### AIM OF THE EXERCISE:
Line by line, copy the data below exactly.

### PROVIDED INFORMATION:
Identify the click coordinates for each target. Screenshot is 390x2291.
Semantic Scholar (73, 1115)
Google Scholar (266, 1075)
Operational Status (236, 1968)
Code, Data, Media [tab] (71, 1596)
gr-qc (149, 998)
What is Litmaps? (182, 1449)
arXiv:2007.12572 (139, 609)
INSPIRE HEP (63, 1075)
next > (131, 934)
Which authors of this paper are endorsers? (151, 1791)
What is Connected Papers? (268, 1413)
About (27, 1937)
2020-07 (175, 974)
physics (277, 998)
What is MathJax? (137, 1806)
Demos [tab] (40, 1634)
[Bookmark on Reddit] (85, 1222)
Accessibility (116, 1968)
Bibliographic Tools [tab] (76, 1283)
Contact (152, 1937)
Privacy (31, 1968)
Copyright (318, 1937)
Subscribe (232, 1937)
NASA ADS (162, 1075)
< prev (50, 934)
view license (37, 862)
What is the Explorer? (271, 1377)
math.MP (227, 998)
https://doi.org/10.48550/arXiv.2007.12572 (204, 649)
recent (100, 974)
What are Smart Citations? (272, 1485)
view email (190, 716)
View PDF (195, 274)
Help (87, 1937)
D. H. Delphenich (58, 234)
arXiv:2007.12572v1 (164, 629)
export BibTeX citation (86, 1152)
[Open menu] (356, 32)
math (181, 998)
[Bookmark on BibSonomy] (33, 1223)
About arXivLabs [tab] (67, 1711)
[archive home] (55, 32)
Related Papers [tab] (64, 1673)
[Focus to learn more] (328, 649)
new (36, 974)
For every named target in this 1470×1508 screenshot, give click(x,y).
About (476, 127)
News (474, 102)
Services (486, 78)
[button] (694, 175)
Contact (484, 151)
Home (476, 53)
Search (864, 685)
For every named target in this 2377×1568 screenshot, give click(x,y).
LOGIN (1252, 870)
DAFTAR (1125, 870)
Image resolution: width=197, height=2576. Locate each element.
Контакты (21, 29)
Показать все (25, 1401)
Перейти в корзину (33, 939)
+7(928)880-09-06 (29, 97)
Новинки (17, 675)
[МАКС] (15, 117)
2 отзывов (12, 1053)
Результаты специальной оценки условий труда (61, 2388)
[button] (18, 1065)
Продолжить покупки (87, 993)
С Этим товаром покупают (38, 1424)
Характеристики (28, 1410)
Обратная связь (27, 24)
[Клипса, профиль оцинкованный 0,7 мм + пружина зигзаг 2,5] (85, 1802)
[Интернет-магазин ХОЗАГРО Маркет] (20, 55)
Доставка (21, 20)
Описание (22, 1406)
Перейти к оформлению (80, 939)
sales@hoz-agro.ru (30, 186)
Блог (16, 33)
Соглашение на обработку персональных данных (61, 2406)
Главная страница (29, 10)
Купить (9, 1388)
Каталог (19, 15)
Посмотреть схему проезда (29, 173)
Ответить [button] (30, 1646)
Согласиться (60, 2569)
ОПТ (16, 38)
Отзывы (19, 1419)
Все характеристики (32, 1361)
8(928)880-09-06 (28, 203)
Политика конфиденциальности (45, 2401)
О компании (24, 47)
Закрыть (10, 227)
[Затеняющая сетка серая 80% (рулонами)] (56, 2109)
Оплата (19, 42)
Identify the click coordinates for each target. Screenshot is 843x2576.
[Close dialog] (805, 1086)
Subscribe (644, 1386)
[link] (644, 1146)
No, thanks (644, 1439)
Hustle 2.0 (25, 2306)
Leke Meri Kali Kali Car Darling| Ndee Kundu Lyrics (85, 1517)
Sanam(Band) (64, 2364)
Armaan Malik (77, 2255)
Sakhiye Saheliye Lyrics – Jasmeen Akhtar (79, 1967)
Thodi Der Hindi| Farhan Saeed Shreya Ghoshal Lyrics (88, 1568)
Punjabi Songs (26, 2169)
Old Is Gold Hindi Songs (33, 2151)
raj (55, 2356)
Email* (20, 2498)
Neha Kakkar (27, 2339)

### WRITTEN ANSWER:
Identify the click coordinates for each target. Screenshot is 390x2291.
Semantic Scholar (73, 1115)
Google Scholar (266, 1075)
Operational Status (236, 1968)
Code, Data, Media [tab] (71, 1596)
gr-qc (149, 998)
What is Litmaps? (182, 1449)
arXiv:2007.12572 (139, 609)
INSPIRE HEP (63, 1075)
next > (131, 934)
Which authors of this paper are endorsers? (151, 1791)
What is Connected Papers? (268, 1413)
About (27, 1937)
2020-07 (175, 974)
physics (277, 998)
What is MathJax? (137, 1806)
Demos [tab] (40, 1634)
[Bookmark on Reddit] (85, 1222)
Accessibility (116, 1968)
Bibliographic Tools [tab] (76, 1283)
Contact (152, 1937)
Privacy (31, 1968)
Copyright (318, 1937)
Subscribe (232, 1937)
NASA ADS (162, 1075)
< prev (50, 934)
view license (37, 862)
What is the Explorer? (271, 1377)
math.MP (227, 998)
https://doi.org/10.48550/arXiv.2007.12572 (204, 649)
recent (100, 974)
What are Smart Citations? (272, 1485)
view email (190, 716)
View PDF (195, 274)
Help (87, 1937)
D. H. Delphenich (58, 234)
arXiv:2007.12572v1 (164, 629)
export BibTeX citation (86, 1152)
[Open menu] (356, 32)
math (181, 998)
[Bookmark on BibSonomy] (33, 1223)
About arXivLabs [tab] (67, 1711)
[archive home] (55, 32)
Related Papers [tab] (64, 1673)
[Focus to learn more] (328, 649)
new (36, 974)
For every named target in this 1470×1508 screenshot, give click(x,y).
About (476, 127)
News (474, 102)
Services (486, 78)
[button] (694, 175)
Contact (484, 151)
Home (476, 53)
Search (864, 685)
For every named target in this 2377×1568 screenshot, give click(x,y).
LOGIN (1252, 870)
DAFTAR (1125, 870)
Image resolution: width=197, height=2576. Locate each element.
Контакты (21, 29)
Показать все (25, 1401)
Перейти в корзину (33, 939)
+7(928)880-09-06 (29, 97)
Новинки (17, 675)
[МАКС] (15, 117)
2 отзывов (12, 1053)
Результаты специальной оценки условий труда (61, 2388)
[button] (18, 1065)
Продолжить покупки (87, 993)
С Этим товаром покупают (38, 1424)
Характеристики (28, 1410)
Обратная связь (27, 24)
[Клипса, профиль оцинкованный 0,7 мм + пружина зигзаг 2,5] (85, 1802)
[Интернет-магазин ХОЗАГРО Маркет] (20, 55)
Доставка (21, 20)
Описание (22, 1406)
Перейти к оформлению (80, 939)
sales@hoz-agro.ru (30, 186)
Блог (16, 33)
Соглашение на обработку персональных данных (61, 2406)
Главная страница (29, 10)
Купить (9, 1388)
Каталог (19, 15)
Посмотреть схему проезда (29, 173)
Ответить [button] (30, 1646)
Согласиться (60, 2569)
ОПТ (16, 38)
Отзывы (19, 1419)
Все характеристики (32, 1361)
8(928)880-09-06 (28, 203)
Политика конфиденциальности (45, 2401)
О компании (24, 47)
Закрыть (10, 227)
[Затеняющая сетка серая 80% (рулонами)] (56, 2109)
Оплата (19, 42)
Identify the click coordinates for each target. Screenshot is 843x2576.
[Close dialog] (805, 1086)
Subscribe (644, 1386)
[link] (644, 1146)
No, thanks (644, 1439)
Hustle 2.0 (25, 2306)
Leke Meri Kali Kali Car Darling| Ndee Kundu Lyrics (85, 1517)
Sanam(Band) (64, 2364)
Armaan Malik (77, 2255)
Sakhiye Saheliye Lyrics – Jasmeen Akhtar (79, 1967)
Thodi Der Hindi| Farhan Saeed Shreya Ghoshal Lyrics (88, 1568)
Punjabi Songs (26, 2169)
Old Is Gold Hindi Songs (33, 2151)
raj (55, 2356)
Email* (20, 2498)
Neha Kakkar (27, 2339)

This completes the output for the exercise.